メタロ β-ラクタマーゼ産生緑膿菌(Pseudomonas aeruginosa)による院内感染:分子疫学、リスク因子、臨床的特徴、および転帰★

2014.08.31

Nosocomial infections with metallo-beta-lactamase-producing Pseudomonas aeruginosa: molecular epidemiology, risk factors, clinical features and outcomes


A. Lucena*, L.M. Dalla Costa, K.S. Nogueira, A.P. Matos, A.C. Gales, M.C. Paganini, M.E.S. Castro, S.M. Raboni
*Universidade Federal do Paraná, Brazil
Journal of Hospital Infection (2014) 87, 234-240
背景
メタロ β-ラクタマーゼ(MBL)はほぼすべての β-ラクタム系薬を加水分解する能力があるため、現在最も重要な薬剤耐性機序になっている。MBL 産生緑膿菌(Pseudomonas aeruginosa)は院内感染の重要な原因菌であり、特に集中治療室(ICU)では重篤な感染症に関連するとともに重大な臨床的リスクをもたらしていることから、その重要性は大きい。
目的
ブラジル南部の教育病院で経験した MBL 産生緑膿菌による院内感染について、分子疫学、リスク因子、および転帰を評価すること。
方法
2001 年 1 月から 2008 年 12 月に、異なる入院患者の臨床検体から 142 株のカルバペネム耐性緑膿菌が分離された。
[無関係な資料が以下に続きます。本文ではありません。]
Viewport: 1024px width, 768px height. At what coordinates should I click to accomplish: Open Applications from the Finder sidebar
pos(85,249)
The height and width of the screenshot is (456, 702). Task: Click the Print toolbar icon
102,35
これらの分離株について MBL 産生性のスクリーニングを実施し、PCR 法、シークエンシング、パルスフィールド・ゲル電気泳動(PFGE)を行った。カルバペネム耐性 MBL 産生緑膿菌の感染患者を症例、カルバペネム耐性ではあるがMBL 非産生の緑膿菌感染患者を対照とした。
結果
カルバペネム耐性緑膿菌が検出された 142 例中 84 例が、米国疾病対策センター(CDC)の感染の基準に合致した。このうち MBL 産生株の感染は 58 例(69%)、MBL 非産生株の感染は 26 例(31%)であった。多変量解析から、ICU 入室期間(P = 0.003、オッズ比[OR]4.01、95%信頼区間[CI]1.15 ~ 14.01)および尿路感染症(P = 0.001、OR 9.67、95%CI 1.72 ~ 54.48)が MBL 産生緑膿菌感染の重要なリスク因子であることが示された。MBL 産生緑膿菌感染患者では、感染症の発症(P = 0.002)と死亡(P = 0.04)が早期に認められた。
結論
これらの結果から、MBL 産生緑膿菌感染症は重篤であることが示されるとともに、その院内感染の増加を防ぐため、戦略的な感染対策の改善が緊要であることが確認された。
サマリー原文(英語)はこちら
監訳者コメント
本邦においても耐性緑膿菌のうち MBL 産生株が問題になるケースは多い。本検討でも MBL 産生菌による感染症の早期発症と死亡が明らかにされた。本検討はまた、臨床的・疫学的のみならず分子疫学的にも詳細に長期の発生を解析し得た点で意義深い。増加に至った背景は地域や医療機関により異なるかもしれないが、本例での解析結果は十分参考になるものと考える。